Ovviamente l’operazione avrebbe dovuto presupporre la volontà unanime della dirigenza nazionale, un netto pronunciamento da parte della stessa e la conseguente intesa da patteggiare con Bassolino. A dimostrazione della buona volontà di essere pienamente ‘ dentro ‘ il sistema del partito, sul quale non ha mai espresso giudizi benevoli, De Luca non ha indugiato, a suo tempo, nel dare disposizioni ai suoi uomini più fedeli e in vista di impegnarsi in prima persona nella gara finalizzata alla costituzione degli organismi periferici e nazionali del PD.

Una designazione solenne, accompagnata da una certa libertà di manovra nella composizione delle liste, gli avrebbe consentito di ampliare la potenziale area del consenso, superando gli ordinari schematismi di partito. Ma a Bersani e al suo capo D’Alema, che pur avrebbero ricevuto l’assenso di Franceschini, è venuta meno la necessaria determinazione per prendere una simile decisione, vincolati come sono – secondo logiche interne – all’imprimatur dell’ancora potente Bassolino.

Ora, come acutamente osservava Casciello, al sindaco di Salerno resta soltanto da valutare l’ipotesi di una discesa in campo con liste di programma contraddistinte da marcato trasversalismo.

Questa scelta potrebbe rappresentare la vera novità della consultazione che alimenterebbe anche molta curiosità in ambito nazionale per la positiva immagine conquistata da De Luca oltre i confini regionali.

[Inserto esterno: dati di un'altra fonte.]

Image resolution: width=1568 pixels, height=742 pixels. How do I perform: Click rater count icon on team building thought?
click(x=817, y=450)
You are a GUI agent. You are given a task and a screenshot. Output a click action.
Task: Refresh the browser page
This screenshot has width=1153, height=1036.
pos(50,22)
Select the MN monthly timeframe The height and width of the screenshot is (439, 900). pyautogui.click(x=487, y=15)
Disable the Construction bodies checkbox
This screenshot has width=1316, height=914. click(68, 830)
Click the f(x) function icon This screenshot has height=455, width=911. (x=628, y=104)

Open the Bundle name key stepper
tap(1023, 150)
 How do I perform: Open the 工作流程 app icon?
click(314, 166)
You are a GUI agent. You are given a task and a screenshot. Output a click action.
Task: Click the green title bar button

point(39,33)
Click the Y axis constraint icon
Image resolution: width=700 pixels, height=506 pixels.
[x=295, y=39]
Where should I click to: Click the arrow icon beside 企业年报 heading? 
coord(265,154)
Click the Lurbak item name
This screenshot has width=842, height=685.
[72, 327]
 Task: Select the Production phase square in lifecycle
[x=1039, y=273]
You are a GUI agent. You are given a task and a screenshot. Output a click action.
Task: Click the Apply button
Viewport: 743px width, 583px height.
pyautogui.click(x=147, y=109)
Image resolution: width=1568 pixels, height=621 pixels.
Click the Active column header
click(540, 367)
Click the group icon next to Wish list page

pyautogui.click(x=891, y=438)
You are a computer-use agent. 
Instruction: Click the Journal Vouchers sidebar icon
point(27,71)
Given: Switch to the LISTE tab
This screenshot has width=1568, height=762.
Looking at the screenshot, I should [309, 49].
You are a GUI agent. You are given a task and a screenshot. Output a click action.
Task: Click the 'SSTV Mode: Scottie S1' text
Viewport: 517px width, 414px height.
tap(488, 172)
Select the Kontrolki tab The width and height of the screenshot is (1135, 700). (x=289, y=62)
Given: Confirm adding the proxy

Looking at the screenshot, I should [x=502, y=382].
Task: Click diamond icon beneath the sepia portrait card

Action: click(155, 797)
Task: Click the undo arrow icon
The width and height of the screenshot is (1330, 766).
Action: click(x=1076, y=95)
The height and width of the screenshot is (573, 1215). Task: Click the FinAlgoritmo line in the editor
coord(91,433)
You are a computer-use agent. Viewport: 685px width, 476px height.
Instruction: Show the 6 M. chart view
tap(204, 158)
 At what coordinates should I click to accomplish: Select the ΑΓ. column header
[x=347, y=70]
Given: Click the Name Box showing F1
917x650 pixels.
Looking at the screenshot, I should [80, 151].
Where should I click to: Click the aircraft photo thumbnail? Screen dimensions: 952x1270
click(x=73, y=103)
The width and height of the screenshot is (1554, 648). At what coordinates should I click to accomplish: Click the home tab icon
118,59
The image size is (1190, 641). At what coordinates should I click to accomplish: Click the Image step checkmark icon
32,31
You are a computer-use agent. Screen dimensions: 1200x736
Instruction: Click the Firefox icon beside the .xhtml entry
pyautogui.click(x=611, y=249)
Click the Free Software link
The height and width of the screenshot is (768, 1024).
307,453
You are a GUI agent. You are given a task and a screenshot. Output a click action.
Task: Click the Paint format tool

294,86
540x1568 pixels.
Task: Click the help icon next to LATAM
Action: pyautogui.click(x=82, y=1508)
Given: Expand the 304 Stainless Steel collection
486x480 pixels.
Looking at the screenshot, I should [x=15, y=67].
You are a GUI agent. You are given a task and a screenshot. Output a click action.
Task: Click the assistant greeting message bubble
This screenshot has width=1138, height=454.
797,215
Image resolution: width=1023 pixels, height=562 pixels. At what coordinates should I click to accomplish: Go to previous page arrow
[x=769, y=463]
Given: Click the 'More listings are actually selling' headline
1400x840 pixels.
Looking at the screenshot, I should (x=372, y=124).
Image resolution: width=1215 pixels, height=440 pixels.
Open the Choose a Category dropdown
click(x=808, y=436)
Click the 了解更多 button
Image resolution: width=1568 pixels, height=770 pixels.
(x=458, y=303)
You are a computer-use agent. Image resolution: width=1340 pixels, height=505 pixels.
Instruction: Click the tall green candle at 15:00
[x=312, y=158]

Si tratterebbe, comunque, di una bella provocazione che segnerebbe ancora di più lo stacco tra il carisma per quanto discutibile del personaggio e le figure piuttosto sbiadite dei consiglieri regionali uscenti, pronti oggi a fare la lagna sul continuo, cronico smottamento del territorio della costiera ma da sempre incapaci di fare squadra sulle questioni  riguardanti aspetti determinanti per lo sviluppo e la migliore qualità della vita di Salerno e provincia.